§ Exercise details
Exact copy, no pictures: every line from the one that contains "You are a computer-use agent. The" through the end of the data below, and nothing else.

§ Input material
# # #

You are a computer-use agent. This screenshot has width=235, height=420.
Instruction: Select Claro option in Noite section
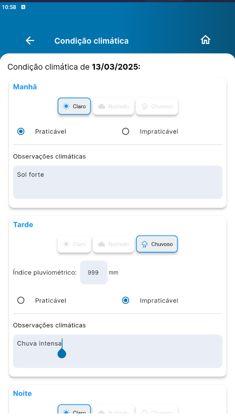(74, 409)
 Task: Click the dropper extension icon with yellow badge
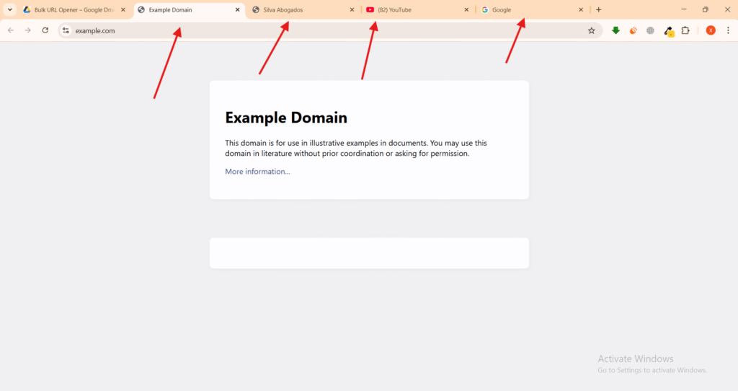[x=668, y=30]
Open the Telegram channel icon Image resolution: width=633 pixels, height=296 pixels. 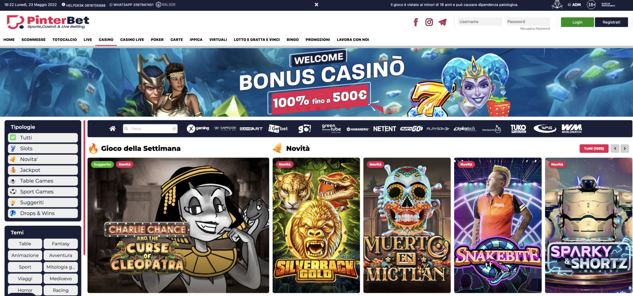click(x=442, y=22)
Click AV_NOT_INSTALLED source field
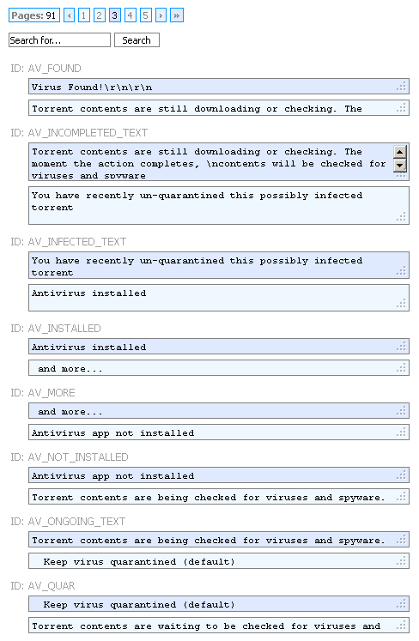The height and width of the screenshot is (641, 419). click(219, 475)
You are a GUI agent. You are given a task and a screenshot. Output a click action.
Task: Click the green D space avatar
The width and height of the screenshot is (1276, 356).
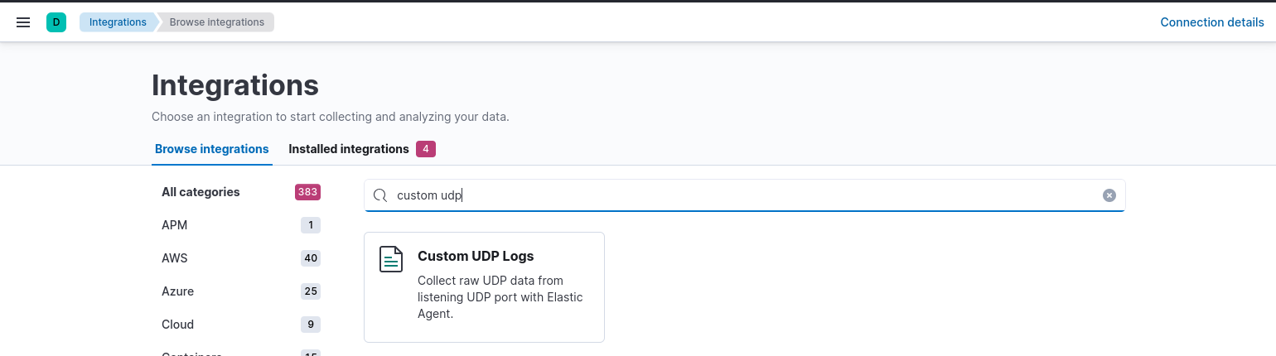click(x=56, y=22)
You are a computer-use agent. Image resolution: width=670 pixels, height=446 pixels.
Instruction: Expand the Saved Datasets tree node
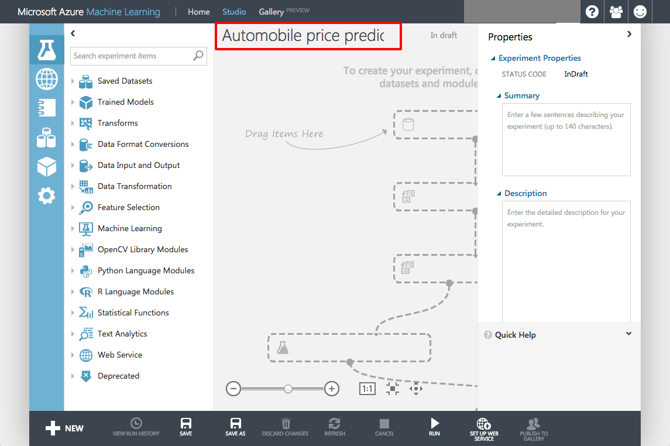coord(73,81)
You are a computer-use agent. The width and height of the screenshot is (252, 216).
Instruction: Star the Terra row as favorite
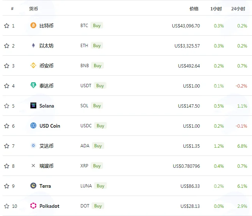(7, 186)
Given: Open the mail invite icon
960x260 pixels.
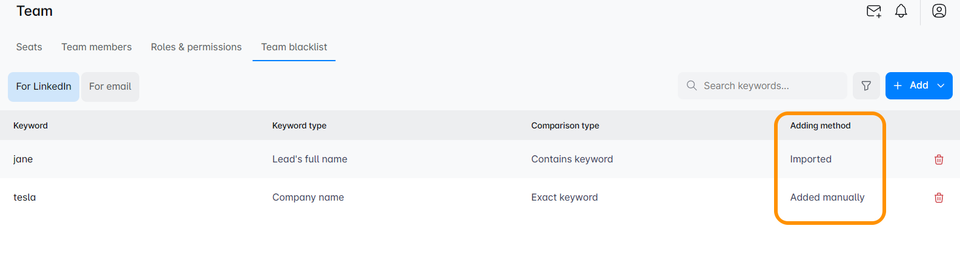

# # #

§ Task response
You are a computer-use agent. The width and height of the screenshot is (252, 216).
Instruction: Star the Terra row as favorite
(7, 186)
Given: Open the mail invite icon
960x260 pixels.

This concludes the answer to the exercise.